GOAL OF THE EXERCISE: Give again, word for word, each line below starting at the one that contains "Task: Open Cambios recientes from the sidebar" and ending at the one that contains "Task: Open the Context".

═══

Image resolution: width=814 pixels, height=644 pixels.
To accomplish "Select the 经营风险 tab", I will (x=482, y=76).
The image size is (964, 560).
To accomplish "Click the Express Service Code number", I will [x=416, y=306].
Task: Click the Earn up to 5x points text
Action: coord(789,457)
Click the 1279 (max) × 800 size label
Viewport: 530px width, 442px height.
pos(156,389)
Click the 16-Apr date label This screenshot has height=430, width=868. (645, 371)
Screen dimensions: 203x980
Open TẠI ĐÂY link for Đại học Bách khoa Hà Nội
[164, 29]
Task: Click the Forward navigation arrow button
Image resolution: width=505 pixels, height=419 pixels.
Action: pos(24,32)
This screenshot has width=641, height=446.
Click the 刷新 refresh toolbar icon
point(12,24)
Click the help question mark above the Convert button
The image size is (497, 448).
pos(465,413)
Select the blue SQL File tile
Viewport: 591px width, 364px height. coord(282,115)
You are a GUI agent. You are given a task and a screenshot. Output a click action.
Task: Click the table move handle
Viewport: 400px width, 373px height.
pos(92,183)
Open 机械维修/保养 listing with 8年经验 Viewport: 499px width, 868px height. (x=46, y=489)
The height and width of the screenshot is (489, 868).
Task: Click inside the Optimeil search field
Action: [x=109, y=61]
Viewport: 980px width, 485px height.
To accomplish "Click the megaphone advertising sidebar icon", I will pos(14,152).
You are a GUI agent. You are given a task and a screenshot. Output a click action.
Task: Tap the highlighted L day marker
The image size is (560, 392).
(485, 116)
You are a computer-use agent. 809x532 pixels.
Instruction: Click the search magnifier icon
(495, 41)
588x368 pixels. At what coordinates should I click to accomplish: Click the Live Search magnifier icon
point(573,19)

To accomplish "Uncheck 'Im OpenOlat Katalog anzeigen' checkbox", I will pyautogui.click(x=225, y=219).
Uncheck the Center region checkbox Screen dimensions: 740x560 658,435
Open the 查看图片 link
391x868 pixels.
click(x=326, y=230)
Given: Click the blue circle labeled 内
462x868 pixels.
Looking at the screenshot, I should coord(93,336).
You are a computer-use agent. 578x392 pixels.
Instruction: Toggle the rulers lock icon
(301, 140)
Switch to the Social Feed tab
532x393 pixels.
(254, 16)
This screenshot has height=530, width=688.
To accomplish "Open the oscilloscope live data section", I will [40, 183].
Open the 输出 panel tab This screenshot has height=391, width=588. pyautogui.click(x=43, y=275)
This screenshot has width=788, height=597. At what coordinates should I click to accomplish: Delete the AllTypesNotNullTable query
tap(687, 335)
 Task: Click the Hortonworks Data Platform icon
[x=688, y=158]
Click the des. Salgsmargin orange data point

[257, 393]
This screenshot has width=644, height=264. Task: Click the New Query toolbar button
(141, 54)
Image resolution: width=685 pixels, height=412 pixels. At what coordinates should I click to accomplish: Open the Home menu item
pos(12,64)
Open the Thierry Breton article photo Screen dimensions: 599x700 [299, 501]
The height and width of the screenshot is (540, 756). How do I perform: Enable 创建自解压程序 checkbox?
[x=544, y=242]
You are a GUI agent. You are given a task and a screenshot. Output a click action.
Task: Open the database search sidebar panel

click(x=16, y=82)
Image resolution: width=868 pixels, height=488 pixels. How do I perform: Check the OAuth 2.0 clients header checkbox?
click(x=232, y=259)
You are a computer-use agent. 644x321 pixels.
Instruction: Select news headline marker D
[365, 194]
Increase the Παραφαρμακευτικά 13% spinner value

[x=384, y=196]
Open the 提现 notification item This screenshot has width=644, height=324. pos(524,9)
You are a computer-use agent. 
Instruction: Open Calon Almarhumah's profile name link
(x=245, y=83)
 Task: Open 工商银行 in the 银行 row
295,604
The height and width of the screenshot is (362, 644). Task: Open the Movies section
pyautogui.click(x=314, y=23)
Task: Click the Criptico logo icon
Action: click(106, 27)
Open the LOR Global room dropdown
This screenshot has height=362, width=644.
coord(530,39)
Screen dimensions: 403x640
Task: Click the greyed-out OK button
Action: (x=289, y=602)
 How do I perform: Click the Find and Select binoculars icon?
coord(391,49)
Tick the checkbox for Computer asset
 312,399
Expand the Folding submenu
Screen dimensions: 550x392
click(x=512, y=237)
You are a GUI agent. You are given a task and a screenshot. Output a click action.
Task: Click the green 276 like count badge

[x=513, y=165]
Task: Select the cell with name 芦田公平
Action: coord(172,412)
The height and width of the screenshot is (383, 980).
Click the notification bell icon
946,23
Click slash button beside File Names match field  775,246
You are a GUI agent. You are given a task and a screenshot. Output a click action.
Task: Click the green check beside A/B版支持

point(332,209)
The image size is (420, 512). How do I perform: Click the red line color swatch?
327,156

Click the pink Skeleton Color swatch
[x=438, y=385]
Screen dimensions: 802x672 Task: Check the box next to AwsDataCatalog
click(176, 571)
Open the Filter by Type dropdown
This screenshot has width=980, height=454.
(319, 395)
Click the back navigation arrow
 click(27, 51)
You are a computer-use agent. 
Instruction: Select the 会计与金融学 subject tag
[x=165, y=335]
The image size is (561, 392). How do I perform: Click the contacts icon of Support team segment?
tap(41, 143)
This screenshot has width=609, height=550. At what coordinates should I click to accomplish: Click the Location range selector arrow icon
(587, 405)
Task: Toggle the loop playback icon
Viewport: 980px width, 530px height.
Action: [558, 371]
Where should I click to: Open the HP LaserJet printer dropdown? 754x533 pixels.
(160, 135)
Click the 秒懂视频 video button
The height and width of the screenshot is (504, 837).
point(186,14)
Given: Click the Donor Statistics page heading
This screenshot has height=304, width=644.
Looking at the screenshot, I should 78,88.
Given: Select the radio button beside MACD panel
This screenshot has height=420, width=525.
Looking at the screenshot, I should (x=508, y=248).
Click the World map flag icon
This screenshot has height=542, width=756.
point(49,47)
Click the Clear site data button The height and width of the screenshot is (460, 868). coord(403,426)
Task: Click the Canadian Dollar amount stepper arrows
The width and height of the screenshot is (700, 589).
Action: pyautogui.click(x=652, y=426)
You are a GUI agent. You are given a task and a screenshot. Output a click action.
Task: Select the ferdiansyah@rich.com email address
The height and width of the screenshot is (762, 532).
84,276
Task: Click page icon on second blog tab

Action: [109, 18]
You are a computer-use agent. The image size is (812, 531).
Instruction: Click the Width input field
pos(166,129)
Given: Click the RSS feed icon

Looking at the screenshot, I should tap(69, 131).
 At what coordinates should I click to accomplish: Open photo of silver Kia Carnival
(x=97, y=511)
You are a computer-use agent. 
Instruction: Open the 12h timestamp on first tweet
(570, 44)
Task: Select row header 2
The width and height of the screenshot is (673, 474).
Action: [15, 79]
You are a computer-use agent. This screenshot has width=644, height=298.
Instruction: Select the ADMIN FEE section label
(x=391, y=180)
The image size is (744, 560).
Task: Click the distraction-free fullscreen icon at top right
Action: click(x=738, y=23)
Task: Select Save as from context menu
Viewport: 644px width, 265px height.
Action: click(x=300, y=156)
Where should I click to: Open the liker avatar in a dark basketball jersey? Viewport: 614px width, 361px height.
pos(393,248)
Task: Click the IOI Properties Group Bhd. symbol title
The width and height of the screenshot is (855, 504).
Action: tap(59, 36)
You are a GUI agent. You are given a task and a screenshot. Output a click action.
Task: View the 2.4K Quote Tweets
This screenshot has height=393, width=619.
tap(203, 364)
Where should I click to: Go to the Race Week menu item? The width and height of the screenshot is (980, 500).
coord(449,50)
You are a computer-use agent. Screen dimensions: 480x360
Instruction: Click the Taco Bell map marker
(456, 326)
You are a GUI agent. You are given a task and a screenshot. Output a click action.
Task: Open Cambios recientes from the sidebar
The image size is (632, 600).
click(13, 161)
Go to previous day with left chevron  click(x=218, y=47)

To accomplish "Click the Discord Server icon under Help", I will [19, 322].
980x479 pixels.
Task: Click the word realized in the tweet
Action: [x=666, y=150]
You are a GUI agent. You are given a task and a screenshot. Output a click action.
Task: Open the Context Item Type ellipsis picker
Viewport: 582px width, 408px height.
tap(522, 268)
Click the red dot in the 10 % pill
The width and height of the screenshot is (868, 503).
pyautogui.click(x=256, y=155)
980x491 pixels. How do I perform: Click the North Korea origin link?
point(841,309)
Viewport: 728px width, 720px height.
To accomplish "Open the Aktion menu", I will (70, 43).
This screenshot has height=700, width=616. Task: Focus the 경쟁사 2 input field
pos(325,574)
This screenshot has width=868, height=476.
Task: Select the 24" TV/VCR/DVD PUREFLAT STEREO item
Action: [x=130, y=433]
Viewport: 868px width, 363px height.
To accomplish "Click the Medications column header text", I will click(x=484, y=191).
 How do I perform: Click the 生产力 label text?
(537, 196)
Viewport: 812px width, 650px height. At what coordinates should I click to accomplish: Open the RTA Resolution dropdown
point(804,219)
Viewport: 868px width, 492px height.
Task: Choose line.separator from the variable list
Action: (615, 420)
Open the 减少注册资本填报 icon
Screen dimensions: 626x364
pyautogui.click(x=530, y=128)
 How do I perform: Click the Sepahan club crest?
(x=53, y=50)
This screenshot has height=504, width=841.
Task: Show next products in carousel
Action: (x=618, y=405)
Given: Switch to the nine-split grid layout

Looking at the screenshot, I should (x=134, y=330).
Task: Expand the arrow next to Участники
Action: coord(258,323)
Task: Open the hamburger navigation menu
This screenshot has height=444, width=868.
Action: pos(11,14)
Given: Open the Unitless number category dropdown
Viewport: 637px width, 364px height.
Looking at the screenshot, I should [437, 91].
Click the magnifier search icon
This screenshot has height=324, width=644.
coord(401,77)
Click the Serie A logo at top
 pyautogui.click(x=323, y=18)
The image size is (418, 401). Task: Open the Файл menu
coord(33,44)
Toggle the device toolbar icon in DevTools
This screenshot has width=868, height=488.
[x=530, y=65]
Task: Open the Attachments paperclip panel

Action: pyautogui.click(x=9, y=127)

═══

RESPONSE BELOW:
Task: Open Cambios recientes from the sidebar
The image size is (632, 600).
click(13, 161)
Go to previous day with left chevron  click(x=218, y=47)

To accomplish "Click the Discord Server icon under Help", I will [19, 322].
980x479 pixels.
Task: Click the word realized in the tweet
Action: [x=666, y=150]
You are a GUI agent. You are given a task and a screenshot. Output a click action.
Task: Open the Context Item Type ellipsis picker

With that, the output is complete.